_Brief:_ Can you copy out the listing word for word, from its first line through the line containing "Looking at the", leaving out the pictures?

_Word and item position data:_
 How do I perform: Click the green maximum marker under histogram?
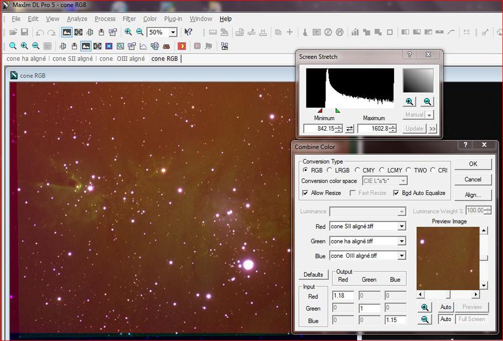tap(338, 111)
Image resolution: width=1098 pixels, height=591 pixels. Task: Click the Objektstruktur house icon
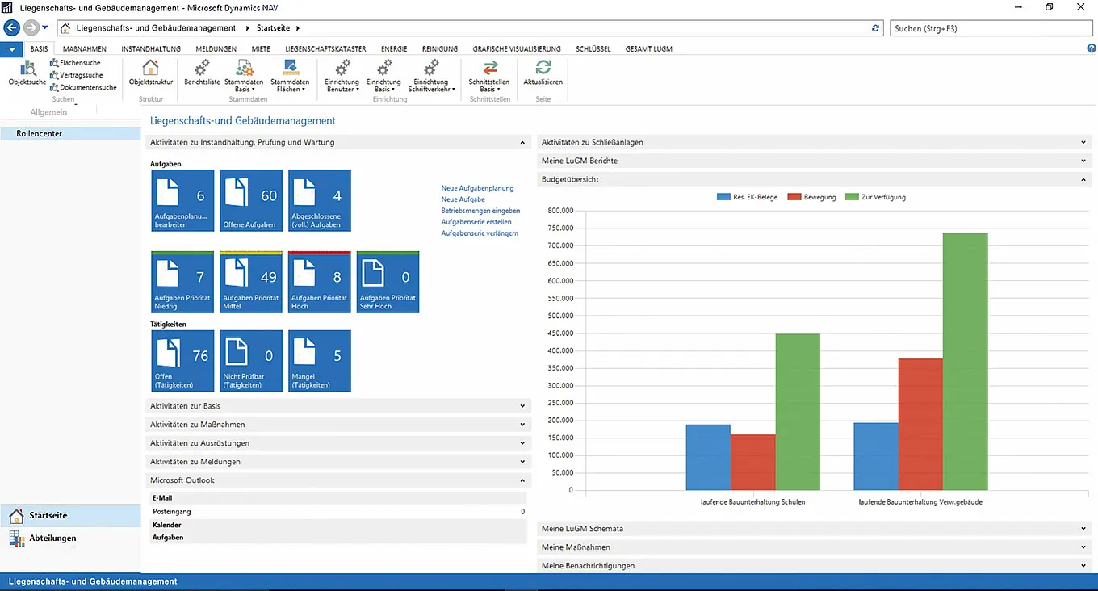pyautogui.click(x=151, y=69)
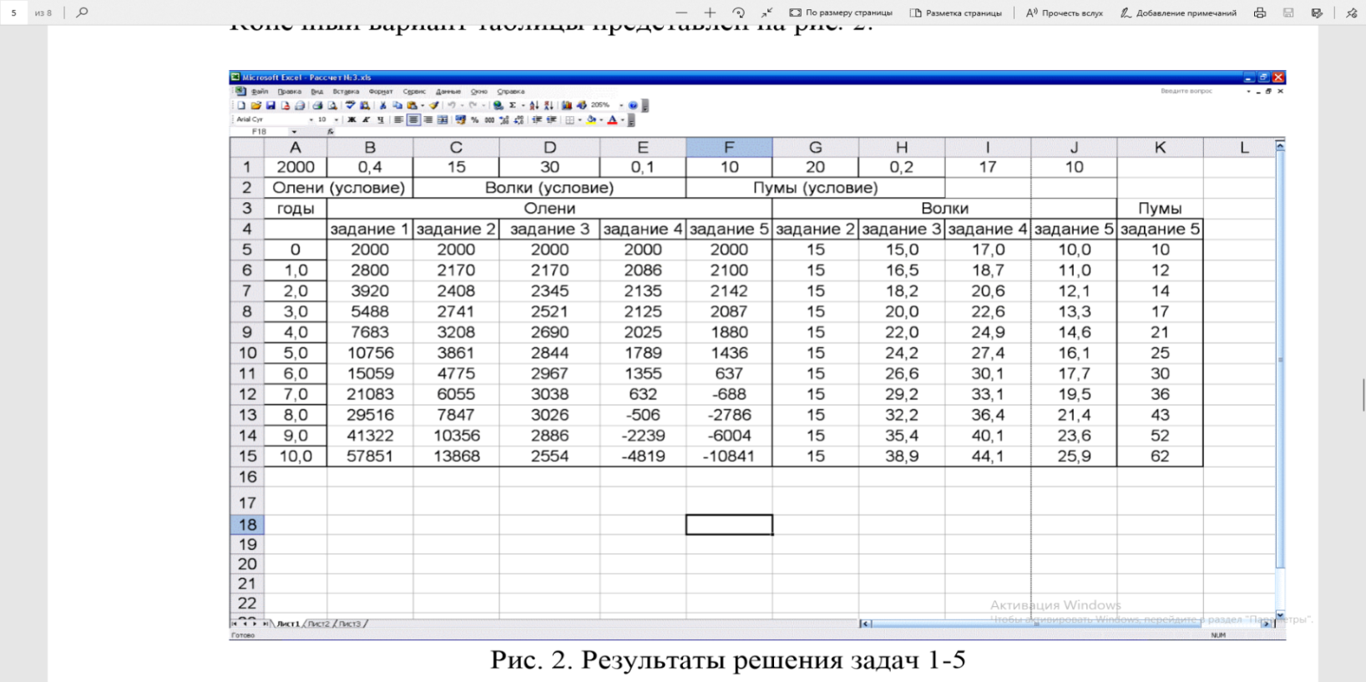Zoom in with the plus icon
This screenshot has height=682, width=1366.
point(710,13)
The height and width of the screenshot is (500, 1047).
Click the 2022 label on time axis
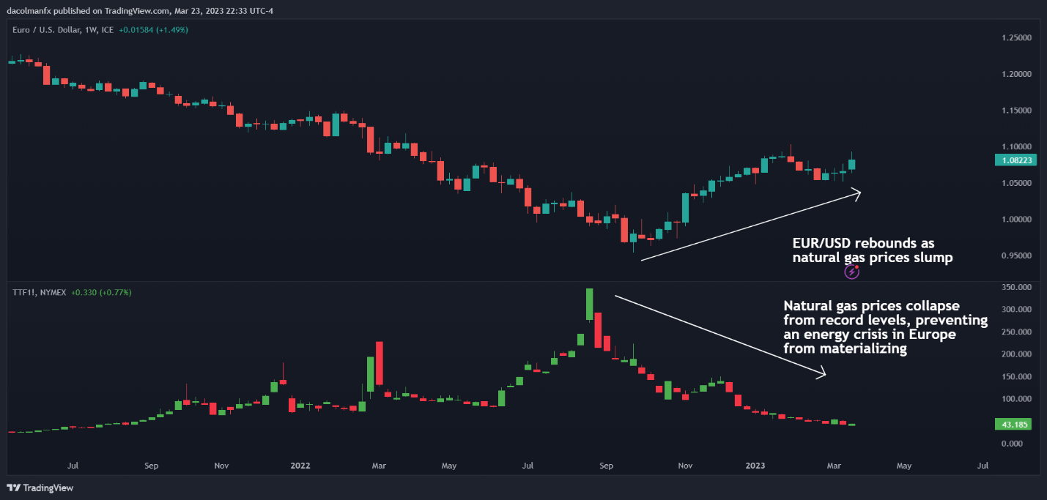tap(300, 465)
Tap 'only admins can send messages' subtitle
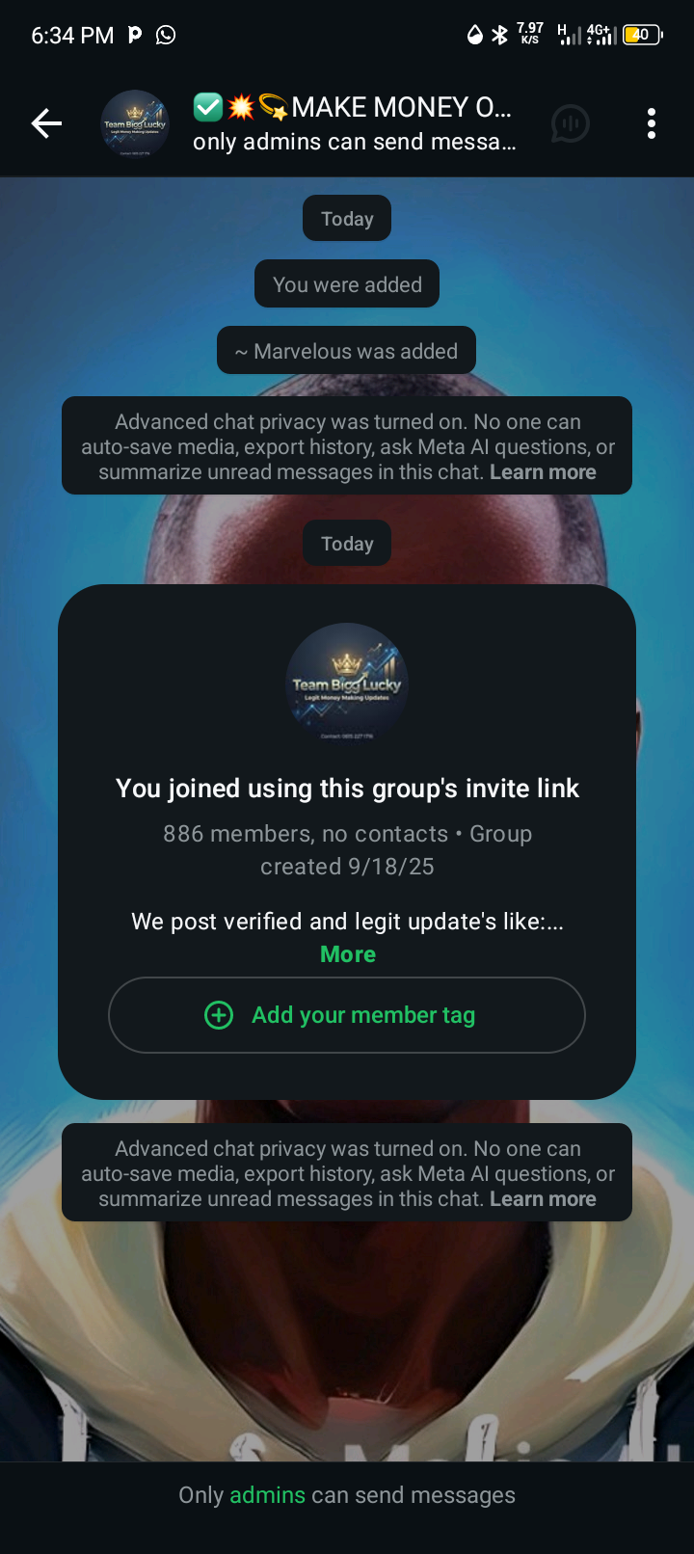 click(x=354, y=142)
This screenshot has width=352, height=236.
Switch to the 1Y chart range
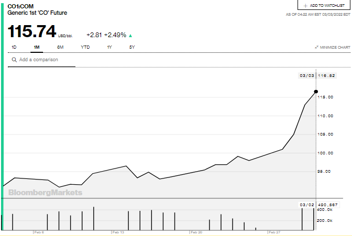coord(109,47)
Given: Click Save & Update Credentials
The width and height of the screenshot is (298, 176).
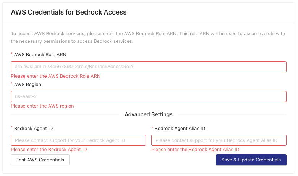Looking at the screenshot, I should (x=251, y=160).
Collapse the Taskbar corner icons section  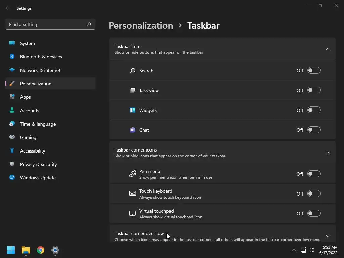[328, 153]
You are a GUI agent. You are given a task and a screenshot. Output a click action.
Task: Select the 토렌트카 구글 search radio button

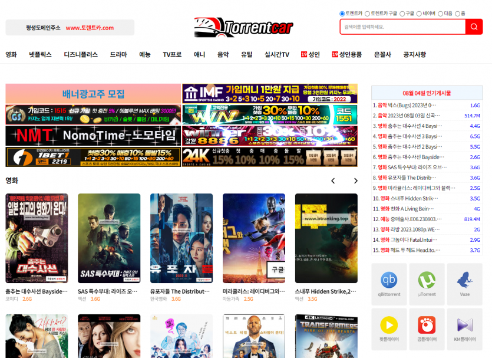click(x=368, y=14)
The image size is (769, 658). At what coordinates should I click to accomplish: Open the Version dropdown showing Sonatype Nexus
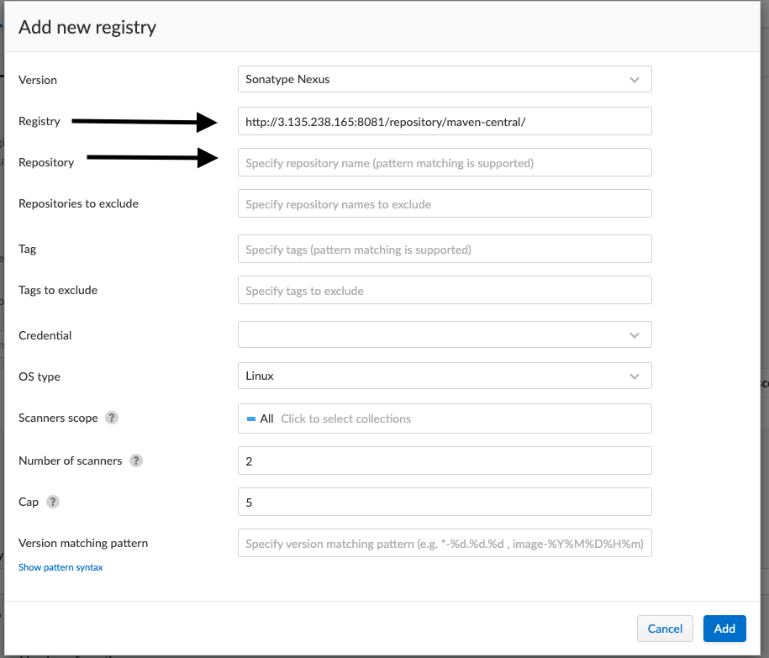click(444, 80)
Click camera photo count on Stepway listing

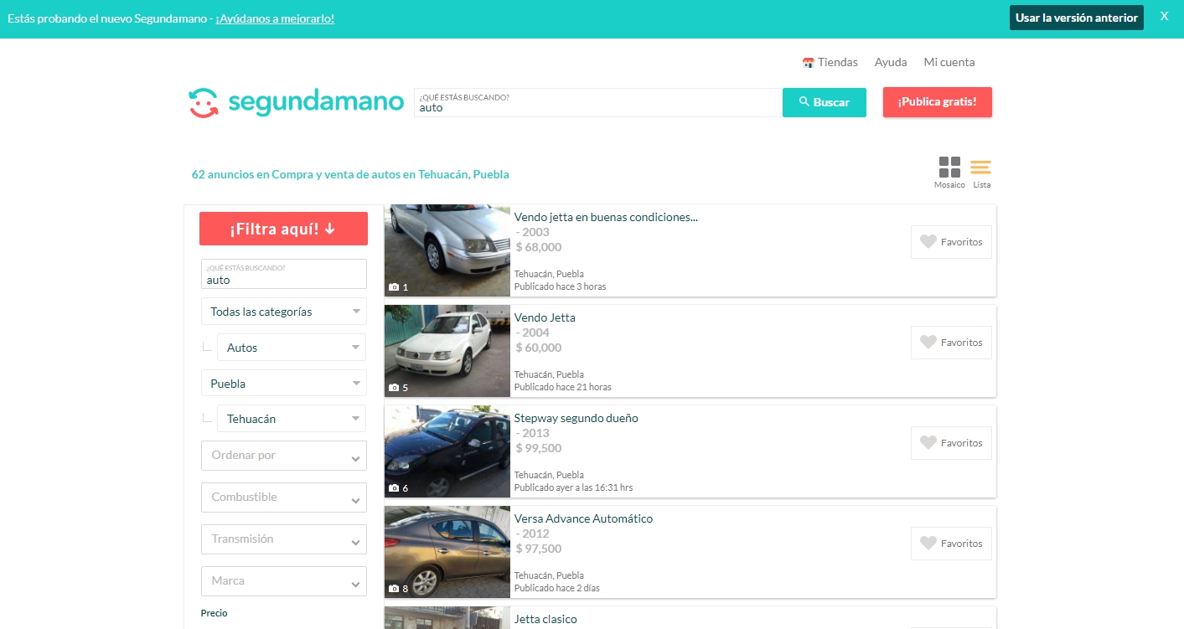coord(399,488)
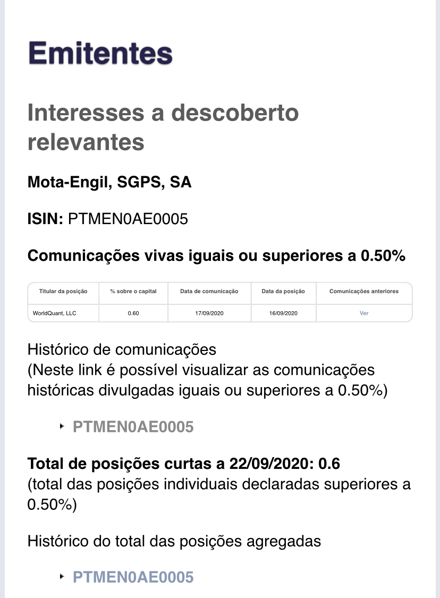Click the Mota-Engil, SGPS, SA company name

pos(109,183)
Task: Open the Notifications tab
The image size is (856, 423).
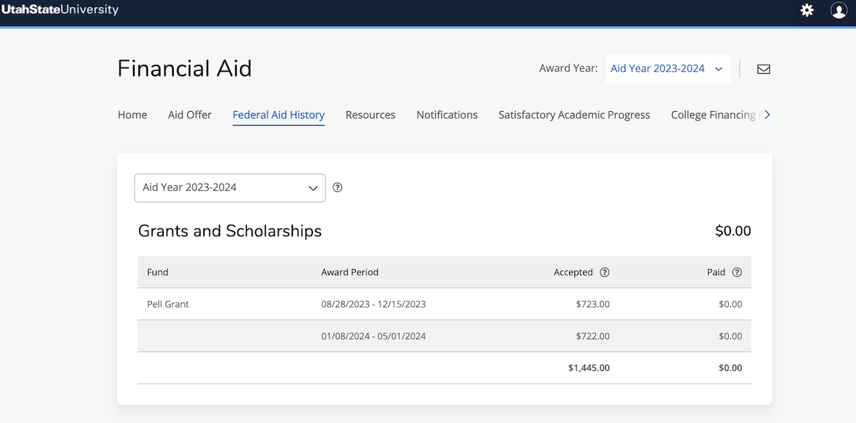Action: tap(447, 114)
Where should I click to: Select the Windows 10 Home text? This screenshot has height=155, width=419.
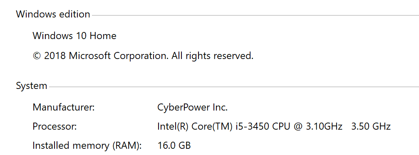[74, 35]
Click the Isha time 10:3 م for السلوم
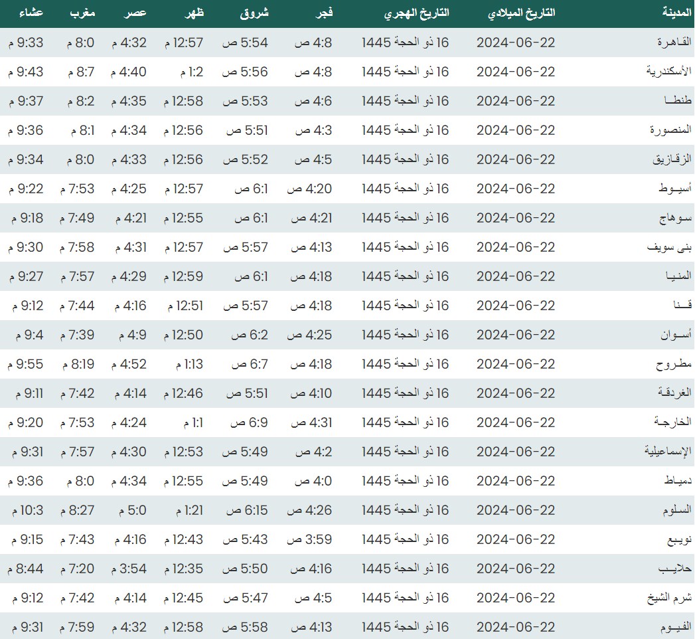Screen dimensions: 695x639 (x=26, y=510)
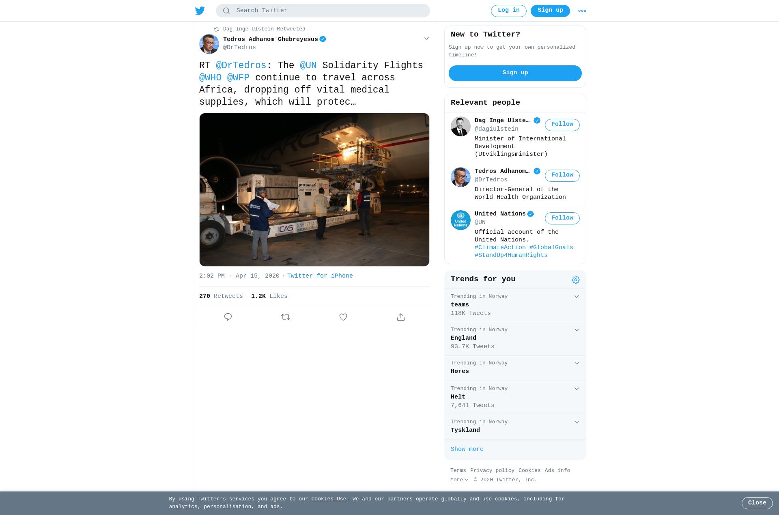Click the share tweet icon
779x515 pixels.
pos(401,317)
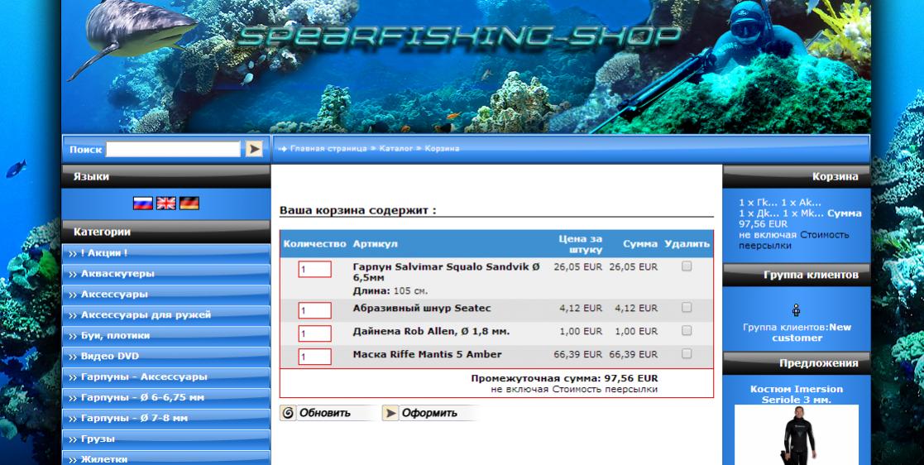Image resolution: width=924 pixels, height=465 pixels.
Task: Tick delete checkbox for Абразивный шнур Seatec
Action: (x=687, y=308)
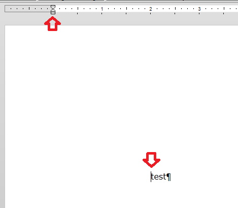The width and height of the screenshot is (238, 208).
Task: Click the first line indent marker on ruler
Action: (53, 7)
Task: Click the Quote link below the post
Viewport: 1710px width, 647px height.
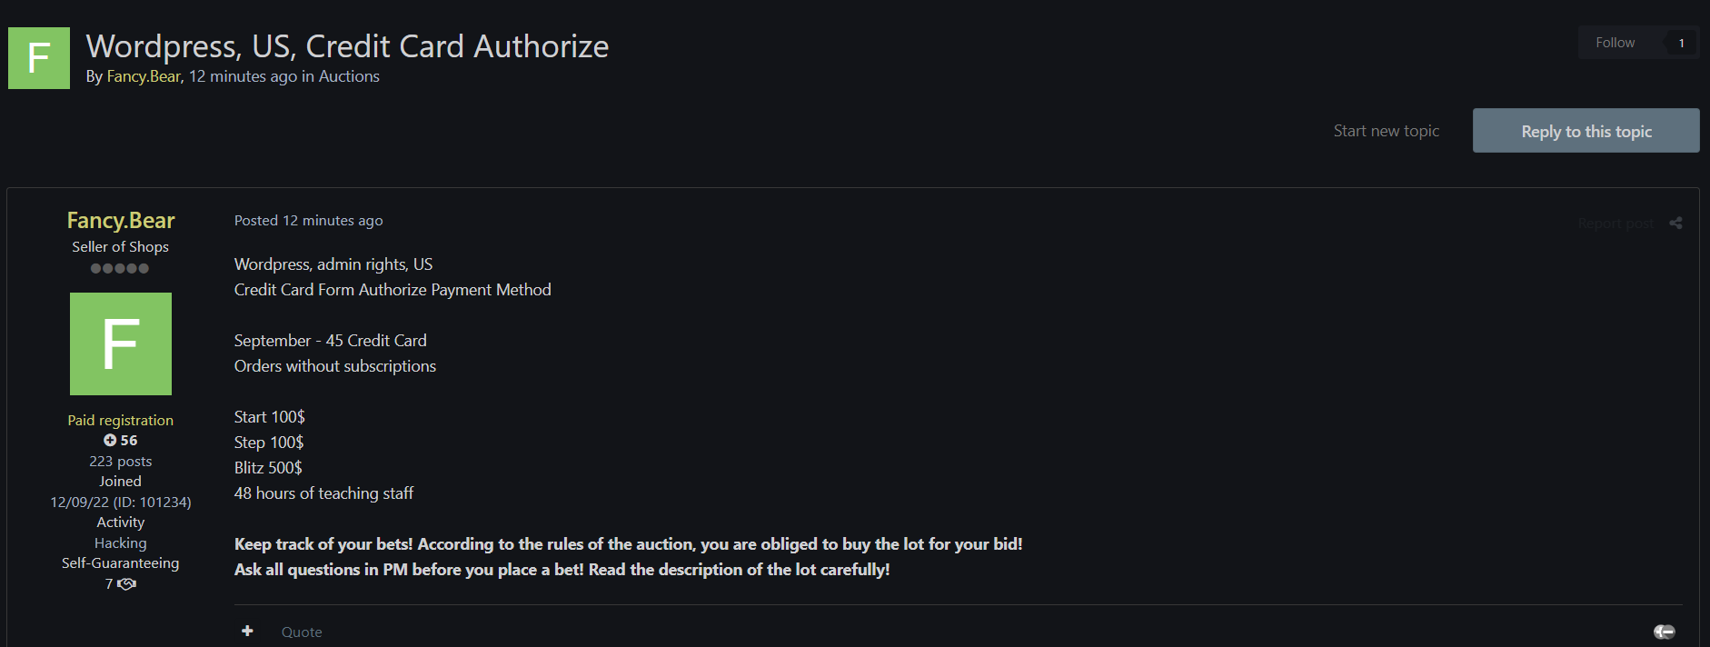Action: coord(302,632)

_Result of the task:_
 How do I perform: Click the green maximum marker under histogram?
tap(338, 111)
Image resolution: width=1098 pixels, height=591 pixels. Task: Click the Objektstruktur house icon
pyautogui.click(x=151, y=69)
Zoom in with the plus icon
This screenshot has height=682, width=1366.
point(710,13)
The height and width of the screenshot is (500, 1047).
Click the 2022 label on time axis
tap(300, 465)
Tap 'only admins can send messages' subtitle
 click(x=354, y=142)
This screenshot has width=352, height=236.
Switch to the 1Y chart range
coord(109,47)
Given: Click Save & Update Credentials
The width and height of the screenshot is (298, 176).
Looking at the screenshot, I should (x=251, y=160).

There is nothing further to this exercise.